Nas últimas semanas, graças à postagem do jovem Felipe Neto, ganhou corpo no debate público a discussão sobre a obrigatoriedade da leitura dos clássicos, como o velho e bom Machado, durante o Ensino Médio.
Devo admitir que esse é o tipo de coisa que me irrita um pouco, pois eu abordo esse tema há anos e é preciso vir um youtuber falar disso para que a problemática entre na pauta do dia. Tudo bem, guardo-me à minha insignificância, mas que isso machuca, machuca. Por outro lado, a vinda à tona desse assunto me foi muito positiva, uma vez que pude mudar alguns posicionamentos após ler boas análises de pessoas qualificadas para tanto.
A priori, sempre fui partidário de que é, se não um crime, ao menos um absurdo muito grande obrigar que um adolescente de 15, 16 anos, explodindo em hormônios, leia Eça de Queirós, Camões e toda aquela patota e, não só leia, como tenha de responder a intermináveis questionários sobre suas obras, questionários esses no qual, estou certo, os próprios autores não lograriam êxito. E quem diz isso não sou eu, mas o Mario Prata, que já escreveu uma crônica maravilhosa a respeito.
Sendo assim, costumava encerrar a discussão garantindo que era melhor que essa turma lesse algo menos grave e muito mais interessante, como o próprio Mario Prata – de quem sou fã confesso e que, curiosamente, foi quem gerou em mim todo e qualquer interesse que eu tenha em literatura e na língua portuguesa de modo geral. No entanto, como eu disse, essa presente discussão me trouxe novos pontos de vista, os quais me levaram a mudar um pouco de posicionamento.
O primeiro deles é a questão da oportunidade. Eu, Felipe, sempre tive acesso ao panteão dos grandes autores lusófonos, de modo que, se eu não estava muito interessado em frequentá-los no ápice da adolescência – e, de fato, não estava –, pude, muito bem, debruçar-me sobre eles anos depois, extraindo o melhor da experiência. O fato é que sou um privilegiado (e digo isso sem nenhuma militância, apenas constatando o fato de que uma parte chocante da população nunca abriu um livro na vida, não por preguiça, mas por falta de acesso a eles) e pude me permitir esse movimento tardio. Mas e aquela grande parte da população que, se não no colégio, a fórceps, dificilmente terá uma outra oportunidade de cruzar com o velho Machado pelo caminho? Como, então, tirar desse camarada a única oportunidade – ou, sendo muito otimista, aquela primeira faísca que fará com que ele pegue gosto pela coisa e vá atrás por meios próprios no futuro – que ele terá de visitar o fino da literatura nacional? Eu, particularmente, não conseguiria dormir à noite de tanta culpa.

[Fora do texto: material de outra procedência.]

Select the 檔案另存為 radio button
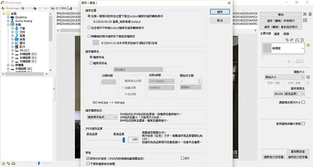coord(91,62)
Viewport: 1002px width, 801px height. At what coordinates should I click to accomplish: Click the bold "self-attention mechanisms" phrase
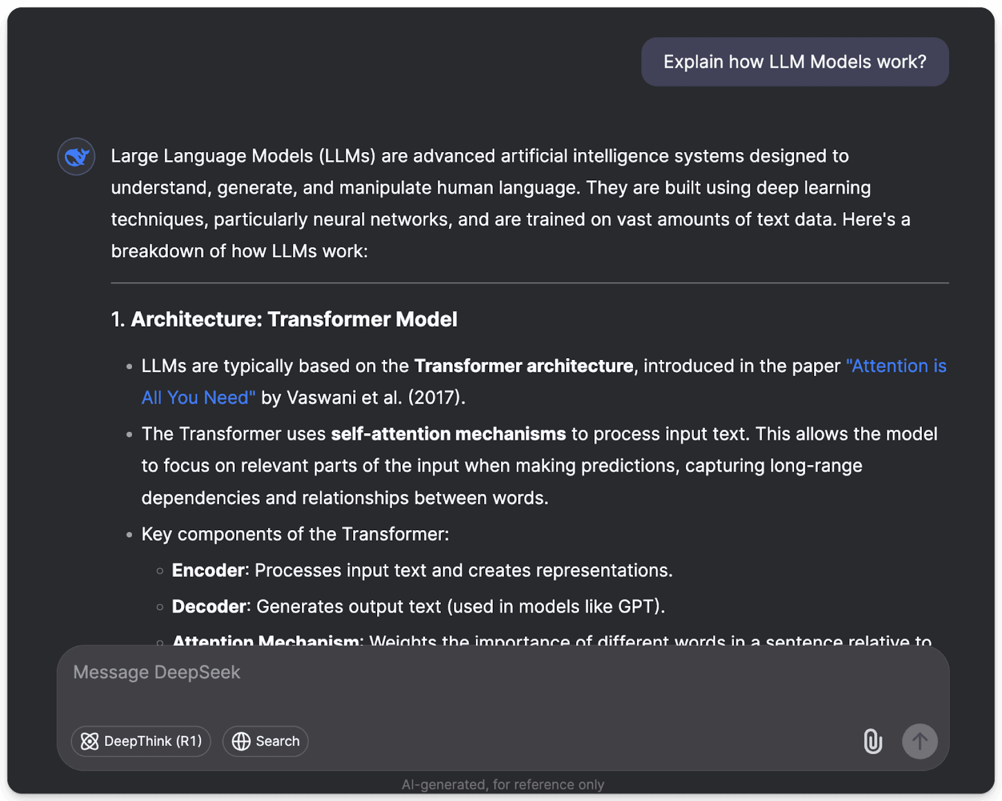tap(448, 434)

Bem, vamos à famigerada matemática. Até onde posso me lembrar, nunca me foi apresentada a oportunidade de amenizar os cossenos, substituindo-os por agradáveis somas, por exemplo. Nada disso. Tive de lidar com essa – ao menos para mim – absoluta estupidez que são senos, cossenos, fatoriais e seus congêneres não menos insuportáveis. Lidei e nunca usei nada disso. Lidei, atravessei, aprovei e não sei nada disso. Mas, enfrentei. É o que importa. Sei que existem. Então, meu jovem, sinto muito se o velho Machado e sua turma aborrecem você e seus amigos, se estão a lhe causar pesadelos e, quiça, ojerizas pelo nosso vernáculo, mas encará-los e vencê-los será necessário.
Por fim, reitero algo em que sempre acreditei: a necessidade de o mestre pegar na mãozinha do aluno e fazer com ele, lado a lado, todo esse árduo percurso. Essa é a chave do sucesso. Sem uma belíssima introdução, uma adequada contextualização e um envolvente acompanhamento, é praticamente impossível que um adolescente ávido por sua primeira penetração consiga sacar as maravilhas de um Brás Cubas.
Dito tudo isso, registro meu posicionamento final. Acho, sim, bastante violento e vil submeter um jovem imberbe às asperezas, armadilhas e complicações da nossa alta literatura, porém, passar por ela e vencê-la é totalmente necessário e saudável. Seja para que o aluno tenha como mera referência (o famoso “ouvi falar”), seja para que dali nasça a paixão, seja para que todos nós tenhamos, afinal, o mesmo repertório. O grande desafio, então, está nas mãos dos professores, responsáveis, em última análise, por fazer daquele xarope intragável algo minimamente palatável.